Autre difficulté : la nécessité pour les promoteurs de viabiliser les terrains, c’est-à-dire de réaliser les adductions d’eau et les branchements électriques. Des tâches autrefois entreprises par l’État et qui renchérissent aujourd’hui de 15 % à 30 % le coût de construction des entreprises. Dans ces conditions, il est très difficile pour les opérateurs de s’orienter vers le logement social, comme le souhaiterait l’État.

Mais pour les aménageurs, le principal obstacle réside dans les conditions d’accès aux crédits pour les acquéreurs. Conséquence : même si la classe moyenne ivoirienne est importante, seule une niche de la société peut accéder à des financements. « Des crédits payables sur des périodes comprises entre trois et cinq ans et qui s’apparentent donc davantage à un crédit à la consommation, alors qu’ils devraient normalement s’étaler sur quinze à trente ans. Il n’y a pas de crédit immobilier sur une période longue. Une fois payé un apport de 30 % à 40 %, il est très difficile de s’acquitter du solde dans un laps de temps de trois ans », regrette Hamed Traoré.

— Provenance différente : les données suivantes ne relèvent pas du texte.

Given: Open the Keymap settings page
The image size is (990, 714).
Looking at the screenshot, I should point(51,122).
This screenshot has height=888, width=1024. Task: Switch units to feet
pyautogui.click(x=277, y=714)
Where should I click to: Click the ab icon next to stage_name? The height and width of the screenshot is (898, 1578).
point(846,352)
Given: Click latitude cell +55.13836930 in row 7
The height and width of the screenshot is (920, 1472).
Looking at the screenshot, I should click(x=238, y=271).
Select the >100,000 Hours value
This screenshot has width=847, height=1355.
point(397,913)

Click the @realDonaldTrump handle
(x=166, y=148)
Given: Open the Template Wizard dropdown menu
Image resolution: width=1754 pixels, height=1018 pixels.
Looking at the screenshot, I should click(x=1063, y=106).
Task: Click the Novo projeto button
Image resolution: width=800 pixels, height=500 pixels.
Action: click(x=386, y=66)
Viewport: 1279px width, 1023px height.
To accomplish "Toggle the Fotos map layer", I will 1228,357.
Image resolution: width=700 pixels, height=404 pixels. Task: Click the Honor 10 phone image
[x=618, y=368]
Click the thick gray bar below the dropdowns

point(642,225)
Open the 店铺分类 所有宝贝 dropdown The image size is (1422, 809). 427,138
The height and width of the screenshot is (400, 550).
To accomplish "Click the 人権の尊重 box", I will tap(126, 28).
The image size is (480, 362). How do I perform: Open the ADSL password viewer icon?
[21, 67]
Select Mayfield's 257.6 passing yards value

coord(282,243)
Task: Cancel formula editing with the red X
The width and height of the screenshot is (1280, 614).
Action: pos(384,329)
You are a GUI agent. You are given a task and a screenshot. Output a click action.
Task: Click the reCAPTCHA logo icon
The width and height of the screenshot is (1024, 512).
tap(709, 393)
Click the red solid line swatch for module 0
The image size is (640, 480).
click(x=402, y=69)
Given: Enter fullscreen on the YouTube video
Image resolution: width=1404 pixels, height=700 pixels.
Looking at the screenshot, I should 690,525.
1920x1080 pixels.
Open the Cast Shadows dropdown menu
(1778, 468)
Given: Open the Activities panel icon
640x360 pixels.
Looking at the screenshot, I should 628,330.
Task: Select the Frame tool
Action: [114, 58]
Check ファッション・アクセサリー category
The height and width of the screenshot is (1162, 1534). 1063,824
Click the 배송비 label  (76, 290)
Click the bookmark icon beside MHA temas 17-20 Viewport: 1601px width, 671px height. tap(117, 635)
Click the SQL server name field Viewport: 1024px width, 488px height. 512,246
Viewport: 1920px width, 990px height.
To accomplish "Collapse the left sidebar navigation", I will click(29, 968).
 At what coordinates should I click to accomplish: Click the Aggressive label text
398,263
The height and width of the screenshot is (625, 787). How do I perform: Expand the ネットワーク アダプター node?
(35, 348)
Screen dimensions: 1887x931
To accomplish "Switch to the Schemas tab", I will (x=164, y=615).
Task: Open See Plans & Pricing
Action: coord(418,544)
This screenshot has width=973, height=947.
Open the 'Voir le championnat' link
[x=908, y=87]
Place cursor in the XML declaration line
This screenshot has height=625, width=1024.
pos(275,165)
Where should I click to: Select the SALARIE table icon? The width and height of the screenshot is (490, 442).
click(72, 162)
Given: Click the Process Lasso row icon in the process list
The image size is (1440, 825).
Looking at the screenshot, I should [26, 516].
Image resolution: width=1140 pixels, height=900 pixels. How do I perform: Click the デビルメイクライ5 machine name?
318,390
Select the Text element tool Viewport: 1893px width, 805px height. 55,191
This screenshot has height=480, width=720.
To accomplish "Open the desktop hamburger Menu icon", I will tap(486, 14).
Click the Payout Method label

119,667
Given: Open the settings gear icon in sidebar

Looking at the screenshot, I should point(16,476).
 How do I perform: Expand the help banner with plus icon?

Des conditions qui excluent de cette dynamique les populations les plus modestes de Yopougon et d’Abobo, qui composent les trois quarts de la ville, et qui ont engendré une véritable flambée des prix dans toute l’agglomération.

Les prix se sont envolés dans la Zone 4, où le mètre carré est le plus élevé de la ville, où il se négocie entre 400 000 et 600 000 F CFA. Tandis que dans la commune de Cocody les prix des terrains ont triplé, voire quadruplé, en moins de dix ans, constate Hamed Traoré. Des logements de moyen standing qui valaient entre 20 et 30 millions de F CFA il y a vingt ans s’échangent aujourd’hui à plus de 80 millions. Mais les promoteurs ont déjà les yeux rivés sur Anyama, à 10 kilomètres d’Abidjan, où le stade olympique accueillera la CAN 2023, et où doivent être construites de nombreuses infrastructures. Le lieu où, pour eux, des affaires restent à faire.


Kaydan se convertit à la gestion d’actifs

Afin de proposer des solutions de financement plus faciles et sans recourir aux banques, le groupe Kaydan a mis en place sa filiale Asset Management. L’objectif : gérer de l’immobilier papier. « Nous vendrons des titres qui permettront aux particuliers de prendre des parts d’une société immobilière, mais pas le bien actif dans leur propriété », assure Stéphane Affro, le directeur général. Kaydan a déjà obtenu l’agrément OPCVM du régulateur, mais attend que ce dernier définisse les règles de gestion des fonds. Il prévoit un démarrage sous peu.